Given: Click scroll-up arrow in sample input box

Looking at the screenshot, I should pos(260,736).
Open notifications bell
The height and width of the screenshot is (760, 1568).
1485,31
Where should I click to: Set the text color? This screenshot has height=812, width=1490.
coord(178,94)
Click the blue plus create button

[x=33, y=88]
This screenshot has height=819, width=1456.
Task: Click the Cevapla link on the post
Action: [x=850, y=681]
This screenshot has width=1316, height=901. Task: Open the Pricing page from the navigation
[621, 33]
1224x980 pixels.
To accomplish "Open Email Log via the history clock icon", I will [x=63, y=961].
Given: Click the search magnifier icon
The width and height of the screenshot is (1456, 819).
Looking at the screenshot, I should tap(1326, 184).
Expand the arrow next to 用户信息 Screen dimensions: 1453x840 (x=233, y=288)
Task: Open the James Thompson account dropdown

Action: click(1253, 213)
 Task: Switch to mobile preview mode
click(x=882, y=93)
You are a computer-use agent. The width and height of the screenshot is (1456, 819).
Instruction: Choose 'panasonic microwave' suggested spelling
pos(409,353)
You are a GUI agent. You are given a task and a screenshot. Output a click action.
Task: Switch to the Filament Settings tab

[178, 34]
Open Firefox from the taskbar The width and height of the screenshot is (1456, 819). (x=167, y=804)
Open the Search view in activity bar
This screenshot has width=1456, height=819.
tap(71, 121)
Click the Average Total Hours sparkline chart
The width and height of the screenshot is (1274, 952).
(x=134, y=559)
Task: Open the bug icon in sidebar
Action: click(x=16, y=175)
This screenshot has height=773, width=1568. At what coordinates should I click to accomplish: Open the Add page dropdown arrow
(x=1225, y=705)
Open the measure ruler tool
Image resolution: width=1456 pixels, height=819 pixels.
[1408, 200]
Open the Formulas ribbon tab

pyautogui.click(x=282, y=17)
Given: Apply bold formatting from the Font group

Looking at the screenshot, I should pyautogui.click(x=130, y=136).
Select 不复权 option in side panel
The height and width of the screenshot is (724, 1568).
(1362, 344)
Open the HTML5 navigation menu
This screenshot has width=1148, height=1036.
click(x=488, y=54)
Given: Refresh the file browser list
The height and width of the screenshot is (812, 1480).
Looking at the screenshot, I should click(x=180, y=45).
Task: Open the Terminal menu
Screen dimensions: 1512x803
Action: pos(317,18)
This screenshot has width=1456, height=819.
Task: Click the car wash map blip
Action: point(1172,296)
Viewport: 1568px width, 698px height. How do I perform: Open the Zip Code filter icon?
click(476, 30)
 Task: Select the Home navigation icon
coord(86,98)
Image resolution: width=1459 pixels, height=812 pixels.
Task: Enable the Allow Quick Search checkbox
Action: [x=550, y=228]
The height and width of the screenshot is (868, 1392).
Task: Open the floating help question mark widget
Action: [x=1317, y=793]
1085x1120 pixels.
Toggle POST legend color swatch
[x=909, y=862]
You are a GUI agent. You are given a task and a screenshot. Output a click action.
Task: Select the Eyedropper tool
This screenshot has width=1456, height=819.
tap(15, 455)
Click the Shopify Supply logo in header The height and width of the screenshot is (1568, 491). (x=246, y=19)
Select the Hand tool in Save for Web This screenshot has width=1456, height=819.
-=-=-=-=-
■ **THE PROBLEM**
Everything from the line with "Toggle POST legend color swatch" through the end of the listing, both ends included, needs to be transcribed exactly, with no other lines.

■ **WRITTEN ANSWER**
Toggle POST legend color swatch
[x=909, y=862]
You are a GUI agent. You are given a task and a screenshot. Output a click action.
Task: Select the Eyedropper tool
This screenshot has width=1456, height=819.
tap(15, 455)
Click the Shopify Supply logo in header The height and width of the screenshot is (1568, 491). (x=246, y=19)
Select the Hand tool in Save for Web This screenshot has width=1456, height=819.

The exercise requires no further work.